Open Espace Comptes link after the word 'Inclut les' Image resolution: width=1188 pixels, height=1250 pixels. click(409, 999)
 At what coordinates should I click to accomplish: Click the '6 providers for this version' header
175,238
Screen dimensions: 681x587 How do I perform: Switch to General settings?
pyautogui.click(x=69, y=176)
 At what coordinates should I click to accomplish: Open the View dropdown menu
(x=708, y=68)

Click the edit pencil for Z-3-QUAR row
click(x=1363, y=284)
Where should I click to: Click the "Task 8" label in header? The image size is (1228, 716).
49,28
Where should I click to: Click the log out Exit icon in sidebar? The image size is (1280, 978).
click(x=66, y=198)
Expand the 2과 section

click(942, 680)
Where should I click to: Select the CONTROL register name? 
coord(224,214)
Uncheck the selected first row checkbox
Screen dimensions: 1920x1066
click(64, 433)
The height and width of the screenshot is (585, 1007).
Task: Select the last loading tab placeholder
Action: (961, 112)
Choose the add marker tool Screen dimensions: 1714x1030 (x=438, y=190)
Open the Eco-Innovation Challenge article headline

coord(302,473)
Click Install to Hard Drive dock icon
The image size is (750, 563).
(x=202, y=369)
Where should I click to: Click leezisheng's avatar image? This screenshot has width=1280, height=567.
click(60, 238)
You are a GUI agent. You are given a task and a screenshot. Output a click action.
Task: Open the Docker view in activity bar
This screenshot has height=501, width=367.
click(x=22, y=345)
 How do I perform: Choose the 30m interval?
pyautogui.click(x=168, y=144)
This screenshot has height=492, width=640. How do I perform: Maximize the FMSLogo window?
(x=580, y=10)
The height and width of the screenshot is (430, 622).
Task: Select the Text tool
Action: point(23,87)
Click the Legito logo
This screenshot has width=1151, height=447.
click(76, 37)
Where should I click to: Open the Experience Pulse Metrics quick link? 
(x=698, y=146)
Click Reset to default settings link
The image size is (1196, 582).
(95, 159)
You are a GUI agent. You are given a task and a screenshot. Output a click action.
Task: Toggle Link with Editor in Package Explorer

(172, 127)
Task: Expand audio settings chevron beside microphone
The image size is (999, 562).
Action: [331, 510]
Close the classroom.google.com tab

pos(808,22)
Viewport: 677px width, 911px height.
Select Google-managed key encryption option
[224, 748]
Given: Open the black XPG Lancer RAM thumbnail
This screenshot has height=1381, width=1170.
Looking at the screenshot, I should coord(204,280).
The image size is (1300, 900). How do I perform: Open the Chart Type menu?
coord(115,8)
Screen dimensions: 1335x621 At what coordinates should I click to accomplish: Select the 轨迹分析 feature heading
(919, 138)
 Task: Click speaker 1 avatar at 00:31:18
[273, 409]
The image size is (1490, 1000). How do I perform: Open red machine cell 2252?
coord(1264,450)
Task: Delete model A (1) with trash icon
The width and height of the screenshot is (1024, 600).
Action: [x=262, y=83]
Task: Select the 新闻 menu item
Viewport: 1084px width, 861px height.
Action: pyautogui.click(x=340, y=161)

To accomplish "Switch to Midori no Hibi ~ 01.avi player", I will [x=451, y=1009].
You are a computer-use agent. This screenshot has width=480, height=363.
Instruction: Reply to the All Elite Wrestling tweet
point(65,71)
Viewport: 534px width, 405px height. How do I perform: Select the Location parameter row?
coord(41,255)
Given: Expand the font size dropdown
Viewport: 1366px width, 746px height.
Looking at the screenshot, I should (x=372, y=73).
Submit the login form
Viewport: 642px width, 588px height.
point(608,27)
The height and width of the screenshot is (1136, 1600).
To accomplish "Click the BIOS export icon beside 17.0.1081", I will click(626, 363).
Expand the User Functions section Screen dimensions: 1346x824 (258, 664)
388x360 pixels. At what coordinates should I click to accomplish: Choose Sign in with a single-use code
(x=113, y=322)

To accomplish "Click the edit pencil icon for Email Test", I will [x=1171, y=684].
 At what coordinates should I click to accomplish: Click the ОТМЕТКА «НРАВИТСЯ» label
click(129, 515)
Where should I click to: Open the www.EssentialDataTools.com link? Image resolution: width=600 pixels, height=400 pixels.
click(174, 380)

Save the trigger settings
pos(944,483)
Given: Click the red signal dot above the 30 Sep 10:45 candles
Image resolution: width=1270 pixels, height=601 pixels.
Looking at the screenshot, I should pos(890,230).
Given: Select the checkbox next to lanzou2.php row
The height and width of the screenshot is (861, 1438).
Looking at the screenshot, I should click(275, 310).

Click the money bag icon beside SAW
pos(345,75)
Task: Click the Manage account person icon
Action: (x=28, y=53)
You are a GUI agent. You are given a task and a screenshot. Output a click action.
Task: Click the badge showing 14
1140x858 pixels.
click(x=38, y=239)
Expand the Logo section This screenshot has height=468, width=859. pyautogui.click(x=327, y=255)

┄┄┄┄┄┄┄┄┄┄

Each line from the first line of the listing through the line with "Click Reset to default settings link" must be output exactly, both ends included, and no other line may appear.

Written response.
Open Espace Comptes link after the word 'Inclut les' Image resolution: width=1188 pixels, height=1250 pixels. click(409, 999)
 At what coordinates should I click to accomplish: Click the '6 providers for this version' header
175,238
Screen dimensions: 681x587 How do I perform: Switch to General settings?
pyautogui.click(x=69, y=176)
 At what coordinates should I click to accomplish: Open the View dropdown menu
(x=708, y=68)

Click the edit pencil for Z-3-QUAR row
click(x=1363, y=284)
Where should I click to: Click the "Task 8" label in header? The image size is (1228, 716).
49,28
Where should I click to: Click the log out Exit icon in sidebar? The image size is (1280, 978).
click(x=66, y=198)
Expand the 2과 section

click(942, 680)
Where should I click to: Select the CONTROL register name? 
coord(224,214)
Uncheck the selected first row checkbox
Screen dimensions: 1920x1066
click(64, 433)
The height and width of the screenshot is (585, 1007).
Task: Select the last loading tab placeholder
Action: (961, 112)
Choose the add marker tool Screen dimensions: 1714x1030 (x=438, y=190)
Open the Eco-Innovation Challenge article headline

coord(302,473)
Click Install to Hard Drive dock icon
The image size is (750, 563).
(x=202, y=369)
Where should I click to: Click leezisheng's avatar image? This screenshot has width=1280, height=567.
click(60, 238)
You are a GUI agent. You are given a task and a screenshot. Output a click action.
Task: Open the Docker view in activity bar
This screenshot has height=501, width=367.
click(x=22, y=345)
 How do I perform: Choose the 30m interval?
pyautogui.click(x=168, y=144)
This screenshot has height=492, width=640. How do I perform: Maximize the FMSLogo window?
(x=580, y=10)
The height and width of the screenshot is (430, 622).
Task: Select the Text tool
Action: point(23,87)
Click the Legito logo
This screenshot has width=1151, height=447.
click(76, 37)
Where should I click to: Open the Experience Pulse Metrics quick link? 
(x=698, y=146)
Click Reset to default settings link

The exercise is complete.